Summary: Nexus zkVM is best understood as the proving-runtime layer inside the broader Nexus stack, not merely as a feature page for a future chain. Its reusable mechanism is a modular zkVM built around a custom prover-oriented RISC-V machine, a fully specified AIR, a default Stwo-based proving path, and an architecture that explicitly keeps room for alternate folding schemes, precompiles, languages, and proving architectures.

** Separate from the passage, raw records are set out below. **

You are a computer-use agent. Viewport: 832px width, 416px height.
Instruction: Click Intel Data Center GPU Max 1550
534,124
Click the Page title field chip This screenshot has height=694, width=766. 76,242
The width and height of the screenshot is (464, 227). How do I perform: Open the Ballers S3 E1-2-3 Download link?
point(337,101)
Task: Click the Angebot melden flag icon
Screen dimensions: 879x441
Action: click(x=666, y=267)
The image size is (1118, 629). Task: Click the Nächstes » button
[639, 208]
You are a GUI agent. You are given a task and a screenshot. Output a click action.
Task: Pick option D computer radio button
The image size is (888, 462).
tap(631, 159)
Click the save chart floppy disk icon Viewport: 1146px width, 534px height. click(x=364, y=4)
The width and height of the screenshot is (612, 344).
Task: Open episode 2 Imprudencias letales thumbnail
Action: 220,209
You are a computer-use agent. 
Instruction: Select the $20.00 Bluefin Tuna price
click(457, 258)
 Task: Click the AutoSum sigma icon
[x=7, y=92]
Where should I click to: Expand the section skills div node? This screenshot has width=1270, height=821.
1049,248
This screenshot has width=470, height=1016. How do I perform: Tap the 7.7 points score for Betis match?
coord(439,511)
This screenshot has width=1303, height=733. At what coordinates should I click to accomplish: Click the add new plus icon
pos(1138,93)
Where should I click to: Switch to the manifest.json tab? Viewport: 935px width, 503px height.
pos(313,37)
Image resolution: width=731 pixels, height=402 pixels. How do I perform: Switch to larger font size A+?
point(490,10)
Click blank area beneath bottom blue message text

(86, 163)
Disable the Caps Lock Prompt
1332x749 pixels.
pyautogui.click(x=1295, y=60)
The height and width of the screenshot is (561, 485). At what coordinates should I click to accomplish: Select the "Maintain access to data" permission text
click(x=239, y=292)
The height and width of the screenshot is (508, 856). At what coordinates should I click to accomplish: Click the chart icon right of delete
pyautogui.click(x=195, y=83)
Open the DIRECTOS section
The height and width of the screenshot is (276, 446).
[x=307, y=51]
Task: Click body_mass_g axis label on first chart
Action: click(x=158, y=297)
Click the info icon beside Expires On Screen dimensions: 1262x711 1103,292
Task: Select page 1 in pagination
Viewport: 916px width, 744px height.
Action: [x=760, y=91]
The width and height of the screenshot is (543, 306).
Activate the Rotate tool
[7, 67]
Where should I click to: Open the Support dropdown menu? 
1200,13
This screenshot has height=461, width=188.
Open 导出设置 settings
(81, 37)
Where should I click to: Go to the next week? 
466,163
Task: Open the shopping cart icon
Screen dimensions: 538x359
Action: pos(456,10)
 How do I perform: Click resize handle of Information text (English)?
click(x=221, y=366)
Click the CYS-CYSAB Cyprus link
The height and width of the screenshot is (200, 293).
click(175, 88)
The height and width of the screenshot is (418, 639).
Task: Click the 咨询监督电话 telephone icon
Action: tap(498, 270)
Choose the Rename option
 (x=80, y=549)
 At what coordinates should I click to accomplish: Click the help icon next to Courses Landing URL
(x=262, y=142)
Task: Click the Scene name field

That makes Nexus zkVM a useful comparison class beneath or beside broader proving networks: the real control surfaces are the machine design, memory model, proof-system defaults, extension policy, and the boundary between a local prover toolkit and the larger Nexus Network distributed proving layer.
What it does:
Lets developers generate succinct proofs for arbitrary computation through a Rust-first zkVM stack
Uses a custom RISC-V32im-oriented machine and runtime rather than treating the VM as a thin wrapper around an existing execution environment
Ships with a fully specified AIR and offline memory-checking approach aimed at prover performance and auditability
Defaults to a Stwo/S-two-based prover integration while preserving compatibility with other proving constructions such as the Nova family
Exposes a developer-facing runtime, SDK, and documentation stack for guest programs, public/private inputs, outputs, logging, and examples
Positions itself to scale from local proving on a single machine to the broader Nexus Network distributed prover architecture
Key claims:
The docs define Nexus zkVM as a modular, extensible, prover-optimized, fully specified zkVM written in Rust and explicitly mark it as focused on performance and security
The docs and README both stress an open science posture: no code obfuscation, no proprietary components, no closed-source code, and fully/publicly specified cryptographic components
The architecture page says the stack includes a custom from-scratch modified-Harvard RISC-V machine, a fully specified AIR over the full RISC-V32im instruction set, and efficient offline memory checking, which makes machine design and memory policy first-order analytical surfaces rather than implementation details
The same page says the default proving path integrates StarkWare’s Stwo prover but keeps compatibility with the Nova family and future proving constructions, which means Nexus is trying to keep the runtime distinct from any single proving backend
The docs say developers will be able to extend the zkVM with new languages and custom precompiles, so extension policy and curated acceleration become part of the practical control plane
The whitepaper page describes a wider Nexus architecture spanning the Nexus Virtual Machine, coprocessors, recursive proof systems, and a distributed prover network meant to aggregate heterogeneous compute for very large workloads
The public README currently labels the zkVM experimental and not yet recommended for production use, which is important context when comparing it against more mature proving runtimes
Whitepaper: The official docs host a readable Nexus whitepaper landing page describing the Nexus 1.0 design and its distributed prover architecture. The most useful current primary-source packet is the docs plus public README; see ../whitepapers/nexus-zkvm-primary-sources-2026-05-13.md.